Use cases

Shortage monitoring questions, answered plainly.

If an oncology, infusion, specialty pharmacy, anesthesia, or care operations team is manually checking FDA shortage pages, maintaining shortage spreadsheets, or relying on someone to remember to review public updates, FormularySignal can provide a watchlist-based monitoring layer with public-source Signal Cards.

I keep manually checking FDA drug shortage pages. Is there a better way?

Yes. Formulary Signal monitors public FDA/openFDA shortage records and sends Signal Card alerts when watchlist terms change. It is designed for teams that currently rely on manual checks, bookmarked FDA pages, or spreadsheets.

Can I get alerts when FDA shortage records change?

Formulary Signal provides polished HTML email alerts for matching changes in public FDA/openFDA shortage records, with source context for verification where available.

Is there a tool for pharmacy shortage monitoring?

Formulary Signal is a watchlist layer for public FDA/openFDA drug shortage data. It helps pharmacy and healthcare operations teams notice relevant public-record changes without manually checking pages, and can attach RxNorm, NDC, DailyMed, and FDA RSS context where matched. ASHP/UUDIS bulletin content is not copied, summarized, rewritten, or used for synthesized reports.

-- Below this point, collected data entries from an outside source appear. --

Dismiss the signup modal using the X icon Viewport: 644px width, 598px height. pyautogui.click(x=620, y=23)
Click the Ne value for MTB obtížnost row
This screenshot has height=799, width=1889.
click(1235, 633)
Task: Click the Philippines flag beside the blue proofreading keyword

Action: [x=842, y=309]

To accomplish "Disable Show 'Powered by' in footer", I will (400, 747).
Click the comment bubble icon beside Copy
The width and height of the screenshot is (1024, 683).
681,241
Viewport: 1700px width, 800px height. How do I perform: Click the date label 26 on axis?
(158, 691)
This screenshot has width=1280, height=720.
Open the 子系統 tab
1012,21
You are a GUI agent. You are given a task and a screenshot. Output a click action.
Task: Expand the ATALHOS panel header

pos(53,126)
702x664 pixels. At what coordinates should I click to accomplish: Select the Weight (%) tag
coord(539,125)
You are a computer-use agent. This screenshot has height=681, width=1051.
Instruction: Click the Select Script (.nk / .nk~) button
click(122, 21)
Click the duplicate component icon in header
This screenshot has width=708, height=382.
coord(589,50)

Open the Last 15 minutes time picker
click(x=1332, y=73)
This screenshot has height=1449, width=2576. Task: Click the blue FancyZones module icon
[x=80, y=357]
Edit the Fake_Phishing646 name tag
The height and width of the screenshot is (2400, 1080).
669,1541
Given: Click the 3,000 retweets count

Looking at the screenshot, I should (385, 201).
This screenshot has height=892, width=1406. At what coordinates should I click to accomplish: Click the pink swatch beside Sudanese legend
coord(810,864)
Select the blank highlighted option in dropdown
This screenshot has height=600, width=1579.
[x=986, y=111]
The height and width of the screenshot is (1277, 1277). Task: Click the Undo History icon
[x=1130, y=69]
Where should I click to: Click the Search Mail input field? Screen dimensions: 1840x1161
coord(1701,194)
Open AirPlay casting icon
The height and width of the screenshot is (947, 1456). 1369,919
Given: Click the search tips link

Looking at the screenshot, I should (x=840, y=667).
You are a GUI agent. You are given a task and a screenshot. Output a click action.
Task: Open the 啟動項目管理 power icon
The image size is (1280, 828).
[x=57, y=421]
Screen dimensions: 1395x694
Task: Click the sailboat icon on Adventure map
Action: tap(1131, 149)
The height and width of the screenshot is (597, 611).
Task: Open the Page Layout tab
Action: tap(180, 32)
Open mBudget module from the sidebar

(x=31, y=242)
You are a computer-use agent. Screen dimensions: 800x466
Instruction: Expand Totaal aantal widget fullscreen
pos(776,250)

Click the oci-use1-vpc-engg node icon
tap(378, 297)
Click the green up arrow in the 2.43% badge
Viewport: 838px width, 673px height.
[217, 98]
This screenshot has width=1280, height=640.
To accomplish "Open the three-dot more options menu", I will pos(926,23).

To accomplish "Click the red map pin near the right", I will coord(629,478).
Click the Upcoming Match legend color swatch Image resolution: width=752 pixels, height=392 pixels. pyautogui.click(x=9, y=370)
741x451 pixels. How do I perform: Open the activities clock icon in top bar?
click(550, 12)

Can Formulary Signal recommend substitutions?

No. Formulary Signal does not provide medical, inventory, procurement, or substitution recommendations. It only monitors public data changes.

Which teams are the strongest fit?

Community oncology practices, outpatient infusion centers, medically integrated oncology pharmacy teams, specialty or home infusion pharmacies, anesthesia groups, and ambulatory surgery centers are the clearest first use cases.